# reel seat, handle grip, and tip tp for rainshadow 1418?



## chinookhead (Dec 13, 2004)

I'm going to put a size 12 ringed alcanite BMNAT or SIC MNST tip top on my rod (getting alcanite guides). Are the alcanite tip tops more durable. I hear of guys complaining about the SIC tops popping out. What size tube do i get for the tip top on this blank? Also, are these tip tops the tips people call the "no snag" tip tops. If not, which tip tops are the no snag ones? 

Also, which fuji reel seat do would u suggest? It'll have a 525mag or 6500 abu on it.

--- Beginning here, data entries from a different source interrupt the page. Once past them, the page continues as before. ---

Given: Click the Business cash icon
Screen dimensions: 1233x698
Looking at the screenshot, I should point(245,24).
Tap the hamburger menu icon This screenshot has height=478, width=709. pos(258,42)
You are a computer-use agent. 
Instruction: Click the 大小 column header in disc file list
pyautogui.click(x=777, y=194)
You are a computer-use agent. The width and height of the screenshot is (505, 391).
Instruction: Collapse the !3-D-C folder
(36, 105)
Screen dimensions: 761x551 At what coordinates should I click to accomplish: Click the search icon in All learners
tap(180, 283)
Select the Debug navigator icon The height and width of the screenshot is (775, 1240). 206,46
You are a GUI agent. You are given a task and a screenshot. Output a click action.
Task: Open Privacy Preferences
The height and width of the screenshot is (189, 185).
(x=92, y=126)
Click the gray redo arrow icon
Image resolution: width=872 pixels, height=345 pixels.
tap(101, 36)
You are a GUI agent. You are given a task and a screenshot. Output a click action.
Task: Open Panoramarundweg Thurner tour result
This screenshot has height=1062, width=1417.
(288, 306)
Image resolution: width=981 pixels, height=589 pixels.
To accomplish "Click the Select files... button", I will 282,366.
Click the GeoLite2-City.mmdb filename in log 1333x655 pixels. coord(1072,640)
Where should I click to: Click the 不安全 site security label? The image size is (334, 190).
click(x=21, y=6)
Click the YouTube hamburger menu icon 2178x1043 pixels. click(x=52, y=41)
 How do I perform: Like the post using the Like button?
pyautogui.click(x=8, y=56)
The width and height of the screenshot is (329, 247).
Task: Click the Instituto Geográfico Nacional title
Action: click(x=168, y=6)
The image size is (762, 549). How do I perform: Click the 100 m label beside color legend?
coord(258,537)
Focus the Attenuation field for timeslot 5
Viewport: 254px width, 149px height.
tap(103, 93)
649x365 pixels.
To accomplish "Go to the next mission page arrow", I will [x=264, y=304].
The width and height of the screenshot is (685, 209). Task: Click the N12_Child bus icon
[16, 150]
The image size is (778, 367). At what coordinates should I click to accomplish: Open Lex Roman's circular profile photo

Debating between shrink tube and cork tape...thinking shrink tube b/c I want it light..can't think of any advantage to cork except personal preference.


----------



## Iceman (Jan 12, 2004)

*1418*

CH, you're on the right track. The BMNAT tops are all I use when building with alconite guides they are also the recommened tops with the Fuji LR guides. I haven't built a 1418 in a couple of months but if I remember correctly the tube size is in the 10 to 11 mm size. As far as the grip, personal preferance but alot of rods that come out my shop have heat shrink as opposed to cork tape. Me personally I like keeping the overall blank dia. as small as possible. Hope this helps.

Ron


----------